Output the lines from the one containing "You are a computer-use agent." up to and including the one containing "Task: Click the Nixi AI app icon", reproducing each exactly.

Data section:
______

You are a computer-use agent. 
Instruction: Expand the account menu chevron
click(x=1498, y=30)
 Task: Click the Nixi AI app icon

______

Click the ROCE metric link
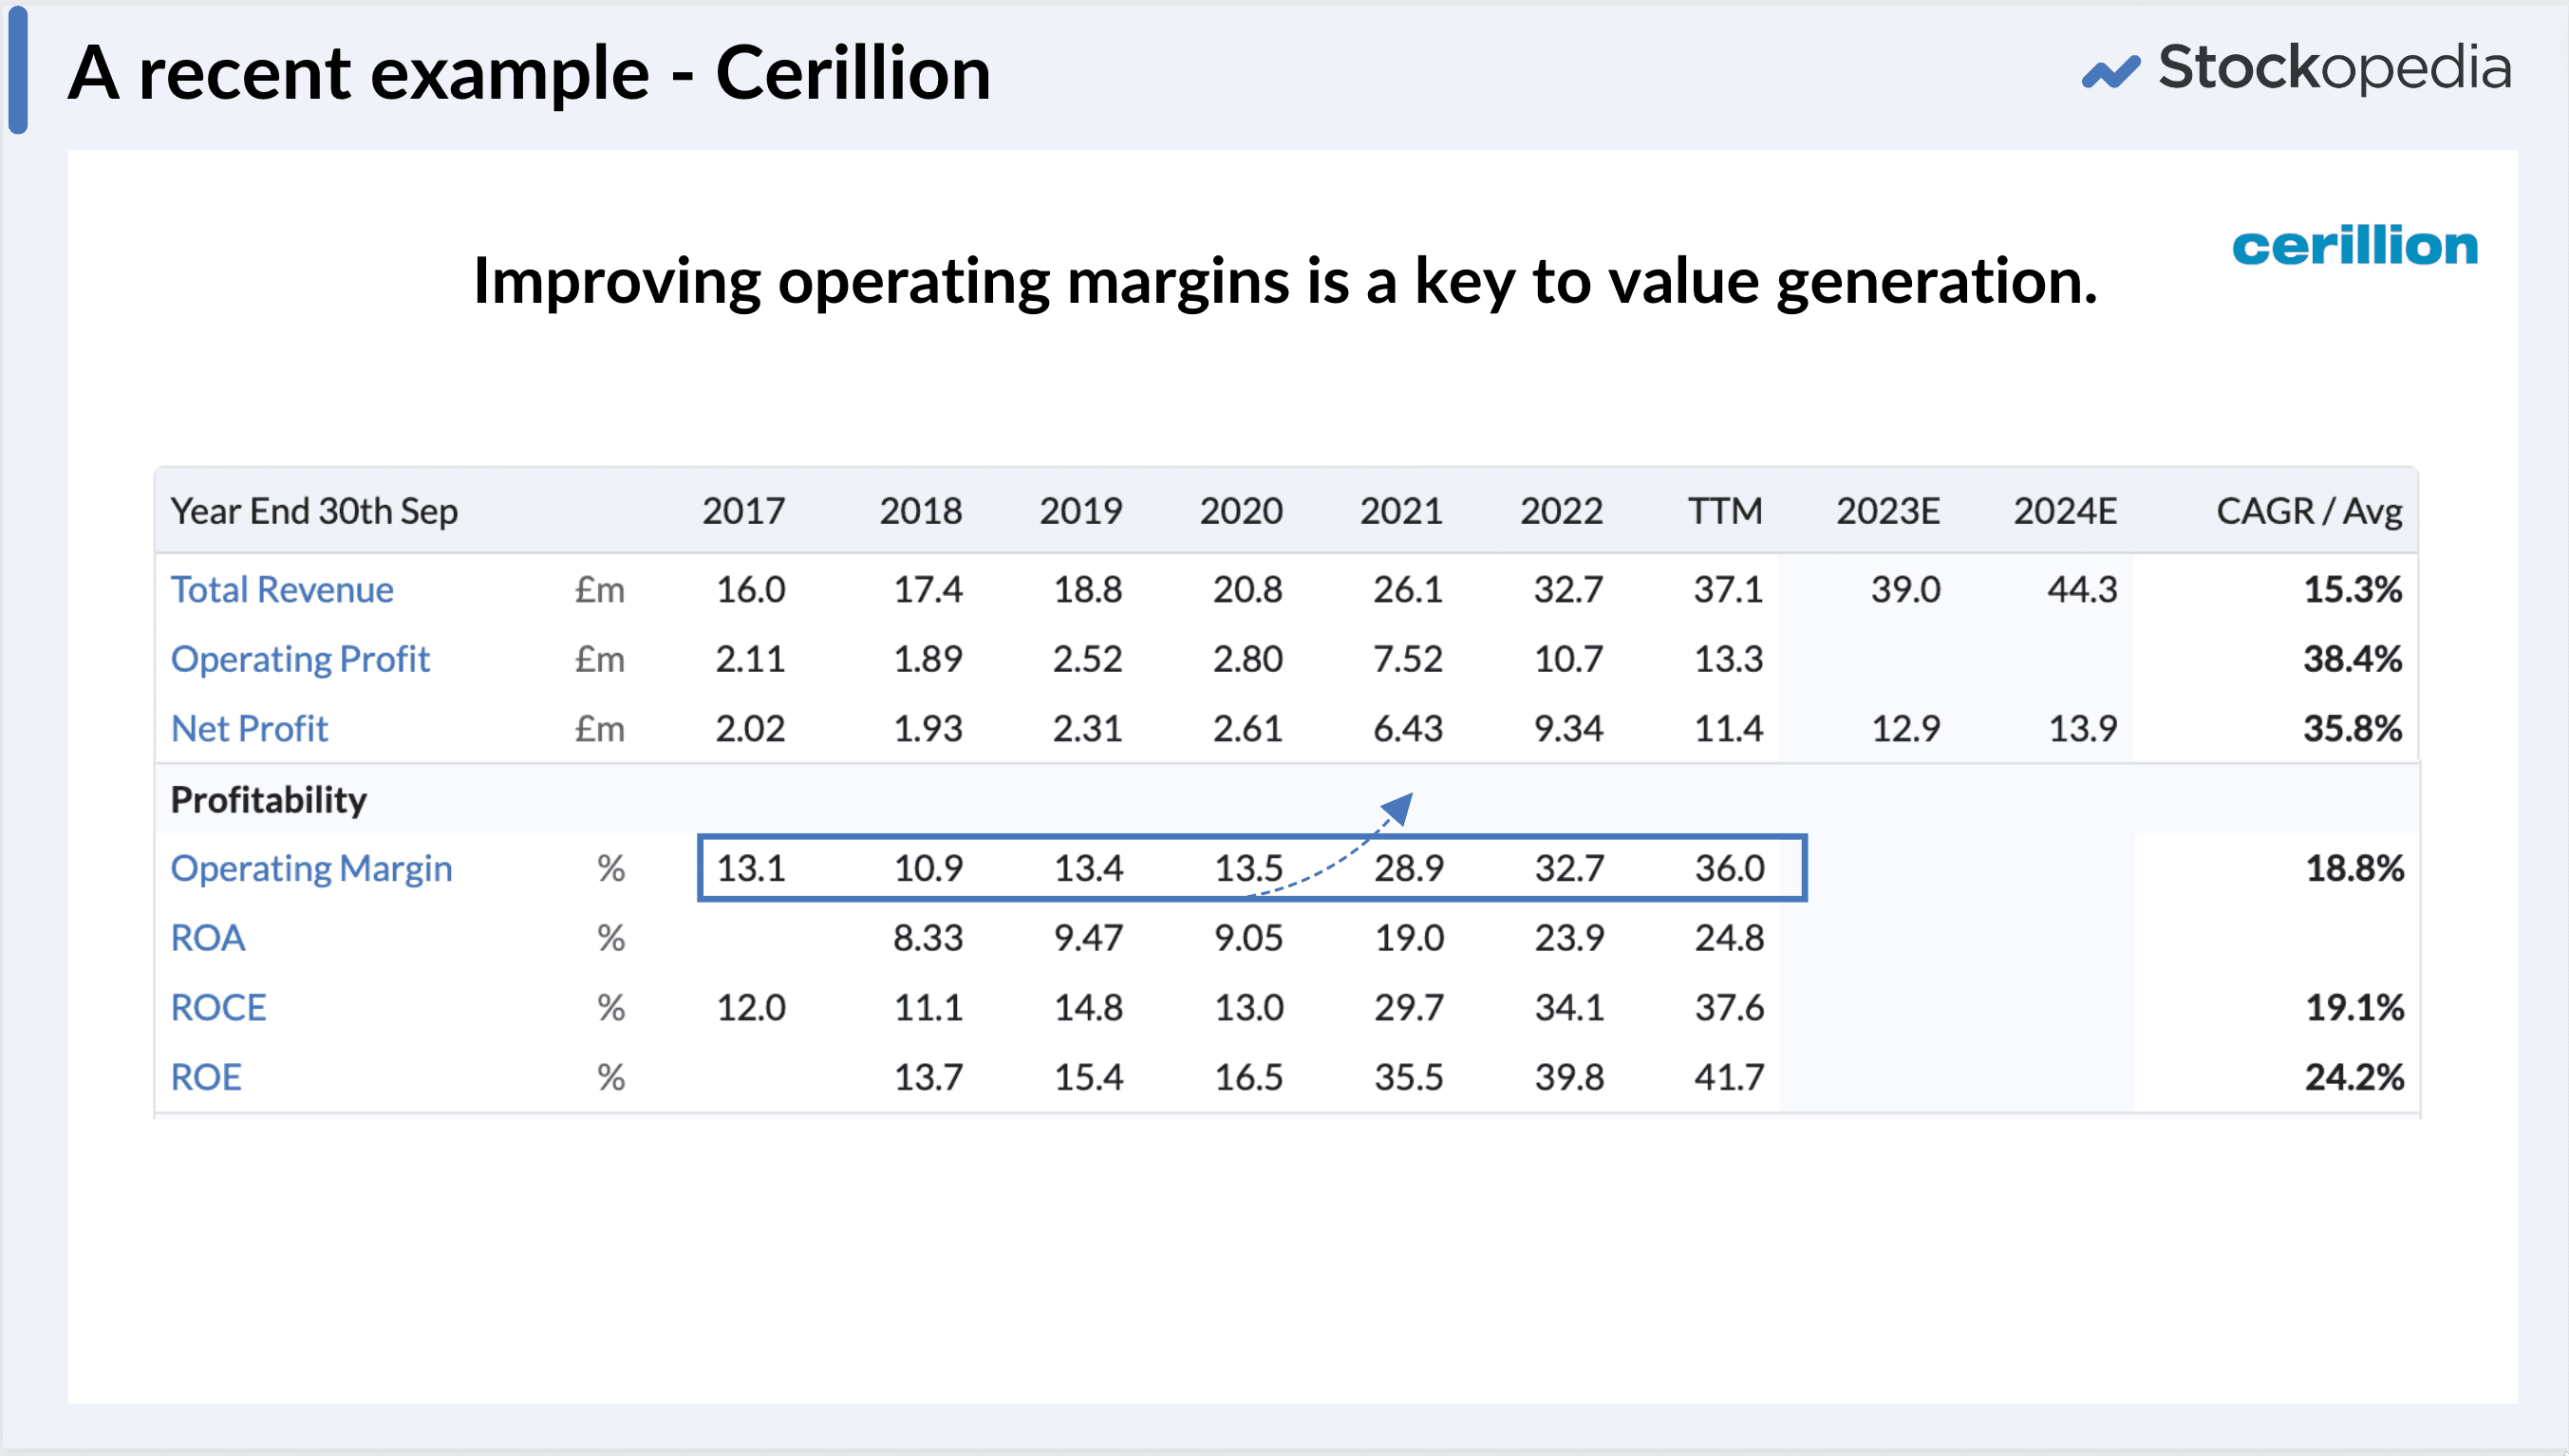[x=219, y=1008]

______

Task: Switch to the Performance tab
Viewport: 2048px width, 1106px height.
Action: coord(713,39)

______

The completed task:
You are a computer-use agent. 
Instruction: Expand the account menu chevron
click(x=1498, y=30)
 Task: Click the Nixi AI app icon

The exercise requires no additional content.